* Records shown *
***
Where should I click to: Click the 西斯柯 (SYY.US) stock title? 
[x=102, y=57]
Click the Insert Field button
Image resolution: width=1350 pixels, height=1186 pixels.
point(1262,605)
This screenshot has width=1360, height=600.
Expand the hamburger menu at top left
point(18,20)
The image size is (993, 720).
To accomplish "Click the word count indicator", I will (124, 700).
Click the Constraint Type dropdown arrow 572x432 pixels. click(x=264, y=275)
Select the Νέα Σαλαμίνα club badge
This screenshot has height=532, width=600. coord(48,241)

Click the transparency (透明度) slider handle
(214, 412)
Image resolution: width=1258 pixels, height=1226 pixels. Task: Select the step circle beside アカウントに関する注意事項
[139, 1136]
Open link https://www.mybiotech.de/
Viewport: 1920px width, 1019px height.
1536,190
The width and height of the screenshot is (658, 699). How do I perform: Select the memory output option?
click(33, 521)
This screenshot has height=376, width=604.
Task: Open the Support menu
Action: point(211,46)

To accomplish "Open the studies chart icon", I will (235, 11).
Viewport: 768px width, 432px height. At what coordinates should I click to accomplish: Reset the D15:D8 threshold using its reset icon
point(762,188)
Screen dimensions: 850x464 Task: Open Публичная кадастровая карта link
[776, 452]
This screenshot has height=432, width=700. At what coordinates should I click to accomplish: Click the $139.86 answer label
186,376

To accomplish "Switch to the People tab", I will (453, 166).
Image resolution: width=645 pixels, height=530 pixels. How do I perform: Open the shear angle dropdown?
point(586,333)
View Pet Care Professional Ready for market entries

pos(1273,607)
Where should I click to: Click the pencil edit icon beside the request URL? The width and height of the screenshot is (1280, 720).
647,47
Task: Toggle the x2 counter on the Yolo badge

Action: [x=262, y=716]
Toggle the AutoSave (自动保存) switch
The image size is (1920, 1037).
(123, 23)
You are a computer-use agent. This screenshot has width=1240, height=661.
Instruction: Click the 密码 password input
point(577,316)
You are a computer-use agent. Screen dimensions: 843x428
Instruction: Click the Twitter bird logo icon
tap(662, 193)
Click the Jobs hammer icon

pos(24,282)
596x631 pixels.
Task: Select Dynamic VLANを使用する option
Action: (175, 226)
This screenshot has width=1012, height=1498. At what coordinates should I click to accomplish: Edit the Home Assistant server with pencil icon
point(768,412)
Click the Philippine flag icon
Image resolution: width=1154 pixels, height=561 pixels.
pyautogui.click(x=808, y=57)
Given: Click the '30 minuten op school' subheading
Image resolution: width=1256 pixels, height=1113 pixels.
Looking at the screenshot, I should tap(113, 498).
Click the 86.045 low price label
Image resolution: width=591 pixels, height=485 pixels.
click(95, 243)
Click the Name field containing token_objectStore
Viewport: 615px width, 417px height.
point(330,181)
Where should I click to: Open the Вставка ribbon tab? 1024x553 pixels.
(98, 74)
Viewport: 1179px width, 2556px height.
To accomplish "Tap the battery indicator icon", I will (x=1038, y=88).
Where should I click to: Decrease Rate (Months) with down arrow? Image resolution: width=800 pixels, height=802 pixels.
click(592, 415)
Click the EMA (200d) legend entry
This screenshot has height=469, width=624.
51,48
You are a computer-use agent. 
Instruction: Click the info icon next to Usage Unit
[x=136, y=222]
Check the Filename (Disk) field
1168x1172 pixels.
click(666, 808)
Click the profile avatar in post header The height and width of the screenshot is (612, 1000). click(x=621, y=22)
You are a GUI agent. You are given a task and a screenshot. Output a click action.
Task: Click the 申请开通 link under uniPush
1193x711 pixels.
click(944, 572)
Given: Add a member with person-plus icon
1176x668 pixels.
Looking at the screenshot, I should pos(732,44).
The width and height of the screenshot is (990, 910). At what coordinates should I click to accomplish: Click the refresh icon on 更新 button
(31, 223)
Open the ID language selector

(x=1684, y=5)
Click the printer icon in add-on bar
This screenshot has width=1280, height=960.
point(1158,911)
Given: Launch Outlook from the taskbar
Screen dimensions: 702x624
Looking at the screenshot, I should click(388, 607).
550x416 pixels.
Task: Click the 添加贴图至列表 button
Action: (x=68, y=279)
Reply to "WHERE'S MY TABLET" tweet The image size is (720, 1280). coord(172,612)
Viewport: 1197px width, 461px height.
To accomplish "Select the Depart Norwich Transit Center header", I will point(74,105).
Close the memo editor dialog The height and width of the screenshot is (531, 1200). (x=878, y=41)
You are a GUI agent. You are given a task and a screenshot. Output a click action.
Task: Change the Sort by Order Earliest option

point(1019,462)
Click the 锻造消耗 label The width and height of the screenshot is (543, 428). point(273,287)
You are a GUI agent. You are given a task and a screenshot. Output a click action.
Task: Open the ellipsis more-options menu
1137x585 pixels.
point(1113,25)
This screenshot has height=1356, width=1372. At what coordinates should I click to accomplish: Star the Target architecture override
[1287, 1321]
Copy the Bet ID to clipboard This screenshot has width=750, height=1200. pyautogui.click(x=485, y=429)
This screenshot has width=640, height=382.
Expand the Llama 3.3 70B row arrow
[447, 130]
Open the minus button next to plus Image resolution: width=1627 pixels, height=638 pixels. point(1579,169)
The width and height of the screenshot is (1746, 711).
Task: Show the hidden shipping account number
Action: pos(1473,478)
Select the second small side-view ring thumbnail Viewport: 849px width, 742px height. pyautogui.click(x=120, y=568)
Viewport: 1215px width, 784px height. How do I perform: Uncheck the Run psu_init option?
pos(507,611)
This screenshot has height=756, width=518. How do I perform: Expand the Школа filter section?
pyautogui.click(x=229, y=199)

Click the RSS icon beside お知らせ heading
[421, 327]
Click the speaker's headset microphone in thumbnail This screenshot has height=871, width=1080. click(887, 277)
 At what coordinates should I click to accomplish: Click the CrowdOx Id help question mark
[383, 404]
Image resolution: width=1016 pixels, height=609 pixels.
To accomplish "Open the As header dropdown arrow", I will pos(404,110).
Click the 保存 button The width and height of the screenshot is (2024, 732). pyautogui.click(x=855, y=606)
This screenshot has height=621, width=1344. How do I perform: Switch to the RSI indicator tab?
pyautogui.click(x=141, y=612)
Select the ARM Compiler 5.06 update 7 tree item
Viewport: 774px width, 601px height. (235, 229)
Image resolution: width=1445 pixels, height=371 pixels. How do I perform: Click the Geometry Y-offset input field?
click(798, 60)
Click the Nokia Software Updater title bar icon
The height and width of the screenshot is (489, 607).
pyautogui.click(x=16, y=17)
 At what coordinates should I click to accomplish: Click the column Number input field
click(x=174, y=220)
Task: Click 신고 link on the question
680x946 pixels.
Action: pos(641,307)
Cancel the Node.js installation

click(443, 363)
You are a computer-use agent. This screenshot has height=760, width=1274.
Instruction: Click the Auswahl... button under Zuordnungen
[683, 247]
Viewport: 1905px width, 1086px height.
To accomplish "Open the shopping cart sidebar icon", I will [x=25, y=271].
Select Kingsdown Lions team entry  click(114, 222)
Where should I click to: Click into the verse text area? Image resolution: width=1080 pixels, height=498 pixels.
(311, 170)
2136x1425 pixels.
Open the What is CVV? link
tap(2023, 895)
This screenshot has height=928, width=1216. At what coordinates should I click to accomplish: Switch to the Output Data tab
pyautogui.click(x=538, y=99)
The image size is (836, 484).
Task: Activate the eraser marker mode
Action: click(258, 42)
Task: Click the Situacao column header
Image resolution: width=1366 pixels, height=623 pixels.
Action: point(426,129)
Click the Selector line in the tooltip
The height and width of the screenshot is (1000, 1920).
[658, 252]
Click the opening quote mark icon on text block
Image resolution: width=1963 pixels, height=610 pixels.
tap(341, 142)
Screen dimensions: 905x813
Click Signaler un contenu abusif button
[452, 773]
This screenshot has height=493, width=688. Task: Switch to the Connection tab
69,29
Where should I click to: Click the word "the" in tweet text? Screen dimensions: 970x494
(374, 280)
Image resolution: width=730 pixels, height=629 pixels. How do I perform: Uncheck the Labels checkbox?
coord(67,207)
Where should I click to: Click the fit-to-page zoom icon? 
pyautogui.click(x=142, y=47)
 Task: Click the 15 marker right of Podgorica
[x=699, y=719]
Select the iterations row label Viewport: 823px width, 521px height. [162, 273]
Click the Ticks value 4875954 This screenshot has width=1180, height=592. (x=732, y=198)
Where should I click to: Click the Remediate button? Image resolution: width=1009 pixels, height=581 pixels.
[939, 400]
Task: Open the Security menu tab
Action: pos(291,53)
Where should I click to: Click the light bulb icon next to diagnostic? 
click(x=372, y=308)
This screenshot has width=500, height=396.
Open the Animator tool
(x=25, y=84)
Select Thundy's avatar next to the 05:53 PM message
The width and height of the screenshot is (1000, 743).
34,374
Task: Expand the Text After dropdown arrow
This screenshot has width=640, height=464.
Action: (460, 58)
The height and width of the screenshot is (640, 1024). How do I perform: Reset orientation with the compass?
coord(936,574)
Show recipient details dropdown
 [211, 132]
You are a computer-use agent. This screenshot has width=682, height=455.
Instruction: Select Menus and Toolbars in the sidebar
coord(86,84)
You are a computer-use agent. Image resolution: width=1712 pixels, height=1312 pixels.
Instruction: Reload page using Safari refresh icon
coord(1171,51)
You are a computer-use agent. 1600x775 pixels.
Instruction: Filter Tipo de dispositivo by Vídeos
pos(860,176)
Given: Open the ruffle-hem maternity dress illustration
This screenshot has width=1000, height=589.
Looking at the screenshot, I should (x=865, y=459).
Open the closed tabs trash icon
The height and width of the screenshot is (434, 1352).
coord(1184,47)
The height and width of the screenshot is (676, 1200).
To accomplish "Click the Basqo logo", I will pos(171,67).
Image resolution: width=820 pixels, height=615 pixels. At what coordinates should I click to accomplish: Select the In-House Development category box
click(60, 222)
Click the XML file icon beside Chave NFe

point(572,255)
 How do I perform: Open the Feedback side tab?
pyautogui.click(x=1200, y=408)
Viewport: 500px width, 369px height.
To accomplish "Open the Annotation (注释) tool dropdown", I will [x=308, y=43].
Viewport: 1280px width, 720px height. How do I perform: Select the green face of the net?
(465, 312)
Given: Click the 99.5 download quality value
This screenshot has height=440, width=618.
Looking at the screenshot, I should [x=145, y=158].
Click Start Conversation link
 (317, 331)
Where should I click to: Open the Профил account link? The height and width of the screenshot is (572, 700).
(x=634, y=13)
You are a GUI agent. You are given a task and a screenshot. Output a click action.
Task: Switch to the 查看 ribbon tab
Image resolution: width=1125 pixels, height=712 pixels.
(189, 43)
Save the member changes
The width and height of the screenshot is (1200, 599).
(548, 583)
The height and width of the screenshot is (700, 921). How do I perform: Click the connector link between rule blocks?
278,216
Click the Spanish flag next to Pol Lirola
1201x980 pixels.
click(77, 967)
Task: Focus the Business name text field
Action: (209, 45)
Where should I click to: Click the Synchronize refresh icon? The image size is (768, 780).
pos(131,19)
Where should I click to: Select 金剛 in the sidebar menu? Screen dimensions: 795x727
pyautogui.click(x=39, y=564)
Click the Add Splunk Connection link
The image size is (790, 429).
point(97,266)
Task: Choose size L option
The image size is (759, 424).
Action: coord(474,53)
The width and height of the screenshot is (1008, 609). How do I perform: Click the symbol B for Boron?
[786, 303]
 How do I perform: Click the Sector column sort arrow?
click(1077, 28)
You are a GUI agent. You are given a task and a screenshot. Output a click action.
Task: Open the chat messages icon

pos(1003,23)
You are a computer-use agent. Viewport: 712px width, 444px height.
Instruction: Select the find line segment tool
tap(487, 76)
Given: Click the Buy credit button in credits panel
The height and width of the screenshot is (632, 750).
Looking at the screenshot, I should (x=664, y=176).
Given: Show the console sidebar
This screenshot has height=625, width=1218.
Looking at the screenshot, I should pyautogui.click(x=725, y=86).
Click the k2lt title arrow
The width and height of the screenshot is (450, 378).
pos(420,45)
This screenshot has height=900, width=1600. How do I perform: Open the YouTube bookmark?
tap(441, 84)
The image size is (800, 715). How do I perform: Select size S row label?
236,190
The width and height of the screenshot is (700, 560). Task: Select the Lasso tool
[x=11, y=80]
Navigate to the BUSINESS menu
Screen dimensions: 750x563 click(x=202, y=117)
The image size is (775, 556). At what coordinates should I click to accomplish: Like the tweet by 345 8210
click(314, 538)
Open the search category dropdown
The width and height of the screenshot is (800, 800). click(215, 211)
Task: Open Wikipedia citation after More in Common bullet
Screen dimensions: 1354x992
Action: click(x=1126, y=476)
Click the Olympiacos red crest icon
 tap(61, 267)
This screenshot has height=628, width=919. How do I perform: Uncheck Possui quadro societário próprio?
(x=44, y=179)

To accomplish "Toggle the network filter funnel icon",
***
The lines to show are those in the data above that include "entry".

* Written response *
Click the EMA (200d) legend entry
Select Kingsdown Lions team entry  click(114, 222)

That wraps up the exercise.